REQUIREMENTS:
Copy out the entries below word for word, everything from the start down to the line containing "pyautogui.click(x=1205, y=342)", with both ends included.

* start EXERCISE INPUT *

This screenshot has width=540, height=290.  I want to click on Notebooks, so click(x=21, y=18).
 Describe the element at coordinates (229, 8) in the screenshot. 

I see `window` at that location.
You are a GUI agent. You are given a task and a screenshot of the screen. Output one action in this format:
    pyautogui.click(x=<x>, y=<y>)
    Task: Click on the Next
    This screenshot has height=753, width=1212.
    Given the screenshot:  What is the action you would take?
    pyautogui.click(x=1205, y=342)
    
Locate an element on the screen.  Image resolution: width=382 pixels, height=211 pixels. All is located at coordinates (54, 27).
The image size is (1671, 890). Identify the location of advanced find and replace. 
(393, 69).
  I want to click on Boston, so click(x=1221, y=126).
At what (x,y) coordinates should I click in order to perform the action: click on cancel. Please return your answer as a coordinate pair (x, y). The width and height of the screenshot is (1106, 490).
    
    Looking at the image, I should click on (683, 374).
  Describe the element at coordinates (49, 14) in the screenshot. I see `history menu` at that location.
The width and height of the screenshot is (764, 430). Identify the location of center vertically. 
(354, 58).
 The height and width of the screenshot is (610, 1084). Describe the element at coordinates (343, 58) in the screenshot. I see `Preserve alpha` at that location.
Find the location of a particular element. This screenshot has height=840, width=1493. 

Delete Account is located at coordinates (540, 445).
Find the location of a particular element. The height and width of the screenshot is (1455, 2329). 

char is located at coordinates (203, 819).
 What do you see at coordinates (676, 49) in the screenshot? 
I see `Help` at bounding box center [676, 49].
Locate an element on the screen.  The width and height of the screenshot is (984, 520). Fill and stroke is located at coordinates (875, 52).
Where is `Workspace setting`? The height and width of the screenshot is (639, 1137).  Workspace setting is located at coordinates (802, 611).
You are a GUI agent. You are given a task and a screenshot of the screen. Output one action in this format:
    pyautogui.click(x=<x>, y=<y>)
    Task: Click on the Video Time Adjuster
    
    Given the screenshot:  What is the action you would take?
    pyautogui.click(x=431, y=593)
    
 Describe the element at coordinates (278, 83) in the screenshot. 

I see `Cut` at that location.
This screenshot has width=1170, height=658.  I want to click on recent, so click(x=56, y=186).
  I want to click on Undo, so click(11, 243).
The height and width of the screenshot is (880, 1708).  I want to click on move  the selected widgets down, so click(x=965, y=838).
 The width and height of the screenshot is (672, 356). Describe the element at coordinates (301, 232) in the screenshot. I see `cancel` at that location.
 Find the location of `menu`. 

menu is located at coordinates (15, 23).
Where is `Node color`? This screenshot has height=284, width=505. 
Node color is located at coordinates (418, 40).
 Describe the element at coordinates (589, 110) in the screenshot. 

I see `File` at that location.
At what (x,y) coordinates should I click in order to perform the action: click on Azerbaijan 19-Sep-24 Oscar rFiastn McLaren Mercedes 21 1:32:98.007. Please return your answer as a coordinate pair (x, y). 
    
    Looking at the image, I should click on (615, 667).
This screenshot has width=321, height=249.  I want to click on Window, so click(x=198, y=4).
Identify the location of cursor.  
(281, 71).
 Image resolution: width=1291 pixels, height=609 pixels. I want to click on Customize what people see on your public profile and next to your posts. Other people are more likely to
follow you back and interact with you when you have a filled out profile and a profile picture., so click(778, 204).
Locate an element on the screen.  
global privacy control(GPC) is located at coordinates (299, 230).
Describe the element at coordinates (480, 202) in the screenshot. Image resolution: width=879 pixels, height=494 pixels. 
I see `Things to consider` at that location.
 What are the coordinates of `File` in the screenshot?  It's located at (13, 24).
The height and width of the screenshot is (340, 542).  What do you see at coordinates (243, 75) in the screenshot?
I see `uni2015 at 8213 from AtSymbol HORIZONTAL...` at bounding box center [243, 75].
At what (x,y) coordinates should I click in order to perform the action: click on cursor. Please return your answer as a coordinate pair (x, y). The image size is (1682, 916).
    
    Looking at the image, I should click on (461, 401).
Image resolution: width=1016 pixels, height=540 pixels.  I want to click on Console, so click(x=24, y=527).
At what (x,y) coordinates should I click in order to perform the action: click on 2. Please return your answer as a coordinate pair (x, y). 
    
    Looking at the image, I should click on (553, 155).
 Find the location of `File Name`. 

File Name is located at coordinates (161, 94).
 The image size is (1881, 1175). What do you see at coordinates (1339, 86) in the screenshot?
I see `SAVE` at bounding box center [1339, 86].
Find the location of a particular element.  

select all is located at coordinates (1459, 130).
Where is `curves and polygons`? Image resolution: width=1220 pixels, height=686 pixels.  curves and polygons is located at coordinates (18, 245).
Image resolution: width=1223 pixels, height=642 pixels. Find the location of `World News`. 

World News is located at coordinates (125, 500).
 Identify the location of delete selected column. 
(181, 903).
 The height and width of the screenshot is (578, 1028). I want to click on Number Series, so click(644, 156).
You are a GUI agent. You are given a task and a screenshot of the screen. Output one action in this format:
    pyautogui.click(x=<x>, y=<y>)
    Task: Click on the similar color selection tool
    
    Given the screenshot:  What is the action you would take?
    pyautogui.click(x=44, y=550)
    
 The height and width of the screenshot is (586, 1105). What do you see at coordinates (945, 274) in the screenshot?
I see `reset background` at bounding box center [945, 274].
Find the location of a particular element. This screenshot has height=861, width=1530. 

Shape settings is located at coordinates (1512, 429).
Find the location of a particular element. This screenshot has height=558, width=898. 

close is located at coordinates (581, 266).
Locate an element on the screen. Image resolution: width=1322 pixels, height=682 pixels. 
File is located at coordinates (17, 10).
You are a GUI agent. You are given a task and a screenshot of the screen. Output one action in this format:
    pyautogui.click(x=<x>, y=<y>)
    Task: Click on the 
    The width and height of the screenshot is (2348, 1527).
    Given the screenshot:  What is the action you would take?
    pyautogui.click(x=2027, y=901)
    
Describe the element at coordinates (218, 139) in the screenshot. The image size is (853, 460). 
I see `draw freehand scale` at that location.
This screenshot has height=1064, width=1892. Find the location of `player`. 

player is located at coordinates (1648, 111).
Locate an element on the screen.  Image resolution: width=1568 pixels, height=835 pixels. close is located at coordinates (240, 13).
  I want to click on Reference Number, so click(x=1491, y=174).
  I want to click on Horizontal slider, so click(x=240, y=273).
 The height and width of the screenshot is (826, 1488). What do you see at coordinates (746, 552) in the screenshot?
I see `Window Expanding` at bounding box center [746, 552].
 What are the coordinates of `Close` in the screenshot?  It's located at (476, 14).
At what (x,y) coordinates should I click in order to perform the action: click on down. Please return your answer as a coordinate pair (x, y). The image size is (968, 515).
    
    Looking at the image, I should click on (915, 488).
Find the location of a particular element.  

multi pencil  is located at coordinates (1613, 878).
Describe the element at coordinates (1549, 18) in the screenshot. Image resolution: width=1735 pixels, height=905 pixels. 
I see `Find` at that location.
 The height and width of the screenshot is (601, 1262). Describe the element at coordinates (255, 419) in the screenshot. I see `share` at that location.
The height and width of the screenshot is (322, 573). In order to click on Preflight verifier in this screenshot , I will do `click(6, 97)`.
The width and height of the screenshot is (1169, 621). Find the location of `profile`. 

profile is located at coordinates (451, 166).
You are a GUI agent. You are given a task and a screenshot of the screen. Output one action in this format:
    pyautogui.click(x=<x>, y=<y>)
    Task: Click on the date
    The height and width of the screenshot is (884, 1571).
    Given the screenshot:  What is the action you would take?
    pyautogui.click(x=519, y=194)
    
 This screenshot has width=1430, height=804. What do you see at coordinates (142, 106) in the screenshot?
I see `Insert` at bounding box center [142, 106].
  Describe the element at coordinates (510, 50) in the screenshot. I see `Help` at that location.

* end EXERCISE INPUT *

RESULT OF THE EXERCISE:
This screenshot has width=540, height=290.  I want to click on Notebooks, so click(x=21, y=18).
 Describe the element at coordinates (229, 8) in the screenshot. 

I see `window` at that location.
You are a GUI agent. You are given a task and a screenshot of the screen. Output one action in this format:
    pyautogui.click(x=<x>, y=<y>)
    Task: Click on the Next
    This screenshot has height=753, width=1212.
    Given the screenshot:  What is the action you would take?
    pyautogui.click(x=1205, y=342)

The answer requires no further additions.